Supplied material:
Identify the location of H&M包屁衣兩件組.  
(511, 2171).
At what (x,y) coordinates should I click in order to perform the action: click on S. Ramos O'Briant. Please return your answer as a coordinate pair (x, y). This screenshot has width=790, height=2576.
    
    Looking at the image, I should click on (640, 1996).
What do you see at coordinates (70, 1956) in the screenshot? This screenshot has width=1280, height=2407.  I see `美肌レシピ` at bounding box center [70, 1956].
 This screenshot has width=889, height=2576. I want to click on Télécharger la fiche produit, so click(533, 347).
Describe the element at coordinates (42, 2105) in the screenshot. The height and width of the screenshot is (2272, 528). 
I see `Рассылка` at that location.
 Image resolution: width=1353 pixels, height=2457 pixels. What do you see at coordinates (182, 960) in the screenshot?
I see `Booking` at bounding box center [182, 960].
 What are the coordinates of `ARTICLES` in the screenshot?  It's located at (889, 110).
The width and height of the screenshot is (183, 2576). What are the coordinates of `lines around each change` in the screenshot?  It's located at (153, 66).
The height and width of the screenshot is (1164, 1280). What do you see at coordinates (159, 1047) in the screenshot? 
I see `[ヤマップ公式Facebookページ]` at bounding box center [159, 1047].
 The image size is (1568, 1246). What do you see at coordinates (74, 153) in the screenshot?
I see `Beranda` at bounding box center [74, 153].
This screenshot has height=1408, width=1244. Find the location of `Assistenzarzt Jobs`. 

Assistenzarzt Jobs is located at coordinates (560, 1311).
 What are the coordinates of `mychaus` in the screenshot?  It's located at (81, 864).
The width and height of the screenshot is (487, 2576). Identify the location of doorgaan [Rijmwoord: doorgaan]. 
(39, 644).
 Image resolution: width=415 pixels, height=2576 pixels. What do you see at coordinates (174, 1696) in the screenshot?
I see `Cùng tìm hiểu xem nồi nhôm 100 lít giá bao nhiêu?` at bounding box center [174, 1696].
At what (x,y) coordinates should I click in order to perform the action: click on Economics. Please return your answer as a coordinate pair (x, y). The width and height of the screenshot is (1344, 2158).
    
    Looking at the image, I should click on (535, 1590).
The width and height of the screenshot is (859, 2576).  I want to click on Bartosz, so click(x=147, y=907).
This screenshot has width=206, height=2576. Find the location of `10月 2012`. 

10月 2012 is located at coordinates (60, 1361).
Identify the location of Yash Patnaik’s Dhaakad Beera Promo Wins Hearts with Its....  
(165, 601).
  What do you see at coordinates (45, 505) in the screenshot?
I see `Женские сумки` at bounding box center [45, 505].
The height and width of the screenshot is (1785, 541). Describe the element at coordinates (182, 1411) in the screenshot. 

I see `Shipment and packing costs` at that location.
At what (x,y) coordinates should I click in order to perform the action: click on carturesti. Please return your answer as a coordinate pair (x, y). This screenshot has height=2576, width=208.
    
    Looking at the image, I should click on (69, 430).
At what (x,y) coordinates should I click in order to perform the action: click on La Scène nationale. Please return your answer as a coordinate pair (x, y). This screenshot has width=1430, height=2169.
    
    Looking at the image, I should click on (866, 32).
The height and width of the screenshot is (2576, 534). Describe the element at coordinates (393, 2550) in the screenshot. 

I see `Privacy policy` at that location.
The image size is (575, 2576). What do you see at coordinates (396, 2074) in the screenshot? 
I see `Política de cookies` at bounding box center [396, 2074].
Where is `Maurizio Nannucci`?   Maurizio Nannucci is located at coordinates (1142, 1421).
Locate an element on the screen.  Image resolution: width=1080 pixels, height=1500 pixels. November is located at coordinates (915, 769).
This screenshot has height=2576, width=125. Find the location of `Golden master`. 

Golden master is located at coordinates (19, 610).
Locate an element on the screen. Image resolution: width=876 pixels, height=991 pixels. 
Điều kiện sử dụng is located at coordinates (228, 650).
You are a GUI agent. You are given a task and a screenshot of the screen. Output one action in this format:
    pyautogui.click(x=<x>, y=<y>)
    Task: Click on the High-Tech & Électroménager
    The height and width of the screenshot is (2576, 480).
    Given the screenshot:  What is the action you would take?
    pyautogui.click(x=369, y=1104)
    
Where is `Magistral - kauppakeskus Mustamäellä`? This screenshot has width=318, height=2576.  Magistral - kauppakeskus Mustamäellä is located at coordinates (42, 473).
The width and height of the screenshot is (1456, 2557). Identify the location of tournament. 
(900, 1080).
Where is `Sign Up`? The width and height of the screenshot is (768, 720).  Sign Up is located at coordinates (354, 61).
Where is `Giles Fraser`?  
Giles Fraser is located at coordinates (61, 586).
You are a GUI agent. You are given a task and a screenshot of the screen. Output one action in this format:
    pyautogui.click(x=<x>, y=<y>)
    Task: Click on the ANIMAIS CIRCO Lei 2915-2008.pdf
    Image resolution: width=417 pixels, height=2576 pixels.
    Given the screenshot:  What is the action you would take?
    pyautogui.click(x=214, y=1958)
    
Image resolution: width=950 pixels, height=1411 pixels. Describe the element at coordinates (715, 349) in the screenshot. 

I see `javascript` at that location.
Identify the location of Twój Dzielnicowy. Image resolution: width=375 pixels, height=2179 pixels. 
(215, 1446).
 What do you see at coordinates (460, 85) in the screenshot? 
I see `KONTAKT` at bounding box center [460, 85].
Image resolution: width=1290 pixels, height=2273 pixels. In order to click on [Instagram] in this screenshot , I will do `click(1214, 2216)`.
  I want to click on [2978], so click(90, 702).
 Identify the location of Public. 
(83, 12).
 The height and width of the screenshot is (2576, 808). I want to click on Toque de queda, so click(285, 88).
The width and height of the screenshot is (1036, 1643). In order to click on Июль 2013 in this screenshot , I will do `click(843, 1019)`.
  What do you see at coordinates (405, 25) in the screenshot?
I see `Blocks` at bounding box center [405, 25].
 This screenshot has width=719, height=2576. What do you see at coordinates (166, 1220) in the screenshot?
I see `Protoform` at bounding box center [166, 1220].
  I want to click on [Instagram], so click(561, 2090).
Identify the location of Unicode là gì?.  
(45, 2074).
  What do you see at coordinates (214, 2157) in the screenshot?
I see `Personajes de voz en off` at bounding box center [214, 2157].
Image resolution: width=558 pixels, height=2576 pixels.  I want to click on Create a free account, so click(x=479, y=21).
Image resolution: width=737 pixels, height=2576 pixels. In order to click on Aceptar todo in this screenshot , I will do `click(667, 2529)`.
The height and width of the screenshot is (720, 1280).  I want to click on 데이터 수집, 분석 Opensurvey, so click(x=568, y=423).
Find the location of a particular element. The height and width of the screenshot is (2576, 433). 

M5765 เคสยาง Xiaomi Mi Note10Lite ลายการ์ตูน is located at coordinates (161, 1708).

What to do: Copy out every one of the records above, word for word and line for line.

Expected answer:
Identify the location of H&M包屁衣兩件組.  
(511, 2171).
At what (x,y) coordinates should I click in order to perform the action: click on S. Ramos O'Briant. Please return your answer as a coordinate pair (x, y). This screenshot has width=790, height=2576.
    
    Looking at the image, I should click on (640, 1996).
What do you see at coordinates (70, 1956) in the screenshot? This screenshot has width=1280, height=2407.  I see `美肌レシピ` at bounding box center [70, 1956].
 This screenshot has width=889, height=2576. I want to click on Télécharger la fiche produit, so click(533, 347).
Describe the element at coordinates (42, 2105) in the screenshot. The height and width of the screenshot is (2272, 528). 
I see `Рассылка` at that location.
 Image resolution: width=1353 pixels, height=2457 pixels. What do you see at coordinates (182, 960) in the screenshot?
I see `Booking` at bounding box center [182, 960].
 What are the coordinates of `ARTICLES` in the screenshot?  It's located at (889, 110).
The width and height of the screenshot is (183, 2576). What are the coordinates of `lines around each change` in the screenshot?  It's located at (153, 66).
The height and width of the screenshot is (1164, 1280). What do you see at coordinates (159, 1047) in the screenshot? 
I see `[ヤマップ公式Facebookページ]` at bounding box center [159, 1047].
 The image size is (1568, 1246). What do you see at coordinates (74, 153) in the screenshot?
I see `Beranda` at bounding box center [74, 153].
This screenshot has height=1408, width=1244. Find the location of `Assistenzarzt Jobs`. 

Assistenzarzt Jobs is located at coordinates (560, 1311).
 What are the coordinates of `mychaus` in the screenshot?  It's located at (81, 864).
The width and height of the screenshot is (487, 2576). Identify the location of doorgaan [Rijmwoord: doorgaan]. 
(39, 644).
 Image resolution: width=415 pixels, height=2576 pixels. What do you see at coordinates (174, 1696) in the screenshot?
I see `Cùng tìm hiểu xem nồi nhôm 100 lít giá bao nhiêu?` at bounding box center [174, 1696].
At what (x,y) coordinates should I click in order to perform the action: click on Economics. Please return your answer as a coordinate pair (x, y). The width and height of the screenshot is (1344, 2158).
    
    Looking at the image, I should click on (535, 1590).
The width and height of the screenshot is (859, 2576).  I want to click on Bartosz, so click(x=147, y=907).
This screenshot has width=206, height=2576. Find the location of `10月 2012`. 

10月 2012 is located at coordinates (60, 1361).
Identify the location of Yash Patnaik’s Dhaakad Beera Promo Wins Hearts with Its....  
(165, 601).
  What do you see at coordinates (45, 505) in the screenshot?
I see `Женские сумки` at bounding box center [45, 505].
The height and width of the screenshot is (1785, 541). Describe the element at coordinates (182, 1411) in the screenshot. 

I see `Shipment and packing costs` at that location.
At what (x,y) coordinates should I click in order to perform the action: click on carturesti. Please return your answer as a coordinate pair (x, y). This screenshot has height=2576, width=208.
    
    Looking at the image, I should click on (69, 430).
At what (x,y) coordinates should I click in order to perform the action: click on La Scène nationale. Please return your answer as a coordinate pair (x, y). This screenshot has width=1430, height=2169.
    
    Looking at the image, I should click on (866, 32).
The height and width of the screenshot is (2576, 534). Describe the element at coordinates (393, 2550) in the screenshot. 

I see `Privacy policy` at that location.
The image size is (575, 2576). What do you see at coordinates (396, 2074) in the screenshot? 
I see `Política de cookies` at bounding box center [396, 2074].
Where is `Maurizio Nannucci`?   Maurizio Nannucci is located at coordinates (1142, 1421).
Locate an element on the screen.  Image resolution: width=1080 pixels, height=1500 pixels. November is located at coordinates (915, 769).
This screenshot has height=2576, width=125. Find the location of `Golden master`. 

Golden master is located at coordinates (19, 610).
Locate an element on the screen. Image resolution: width=876 pixels, height=991 pixels. 
Điều kiện sử dụng is located at coordinates (228, 650).
You are a GUI agent. You are given a task and a screenshot of the screen. Output one action in this format:
    pyautogui.click(x=<x>, y=<y>)
    Task: Click on the High-Tech & Électroménager
    The height and width of the screenshot is (2576, 480).
    Given the screenshot:  What is the action you would take?
    pyautogui.click(x=369, y=1104)
    
Where is `Magistral - kauppakeskus Mustamäellä`? This screenshot has width=318, height=2576.  Magistral - kauppakeskus Mustamäellä is located at coordinates (42, 473).
The width and height of the screenshot is (1456, 2557). Identify the location of tournament. 
(900, 1080).
Where is `Sign Up`? The width and height of the screenshot is (768, 720).  Sign Up is located at coordinates (354, 61).
Where is `Giles Fraser`?  
Giles Fraser is located at coordinates (61, 586).
You are a GUI agent. You are given a task and a screenshot of the screen. Output one action in this format:
    pyautogui.click(x=<x>, y=<y>)
    Task: Click on the ANIMAIS CIRCO Lei 2915-2008.pdf
    Image resolution: width=417 pixels, height=2576 pixels.
    Given the screenshot:  What is the action you would take?
    pyautogui.click(x=214, y=1958)
    
Image resolution: width=950 pixels, height=1411 pixels. Describe the element at coordinates (715, 349) in the screenshot. 

I see `javascript` at that location.
Identify the location of Twój Dzielnicowy. Image resolution: width=375 pixels, height=2179 pixels. 
(215, 1446).
 What do you see at coordinates (460, 85) in the screenshot? 
I see `KONTAKT` at bounding box center [460, 85].
Image resolution: width=1290 pixels, height=2273 pixels. In order to click on [Instagram] in this screenshot , I will do `click(1214, 2216)`.
  I want to click on [2978], so click(90, 702).
 Identify the location of Public. 
(83, 12).
 The height and width of the screenshot is (2576, 808). I want to click on Toque de queda, so click(285, 88).
The width and height of the screenshot is (1036, 1643). In order to click on Июль 2013 in this screenshot , I will do `click(843, 1019)`.
  What do you see at coordinates (405, 25) in the screenshot?
I see `Blocks` at bounding box center [405, 25].
 This screenshot has width=719, height=2576. What do you see at coordinates (166, 1220) in the screenshot?
I see `Protoform` at bounding box center [166, 1220].
  I want to click on [Instagram], so click(561, 2090).
Identify the location of Unicode là gì?.  
(45, 2074).
  What do you see at coordinates (214, 2157) in the screenshot?
I see `Personajes de voz en off` at bounding box center [214, 2157].
Image resolution: width=558 pixels, height=2576 pixels.  I want to click on Create a free account, so click(x=479, y=21).
Image resolution: width=737 pixels, height=2576 pixels. In order to click on Aceptar todo in this screenshot , I will do `click(667, 2529)`.
The height and width of the screenshot is (720, 1280).  I want to click on 데이터 수집, 분석 Opensurvey, so click(x=568, y=423).
Find the location of a particular element. The height and width of the screenshot is (2576, 433). 

M5765 เคสยาง Xiaomi Mi Note10Lite ลายการ์ตูน is located at coordinates (161, 1708).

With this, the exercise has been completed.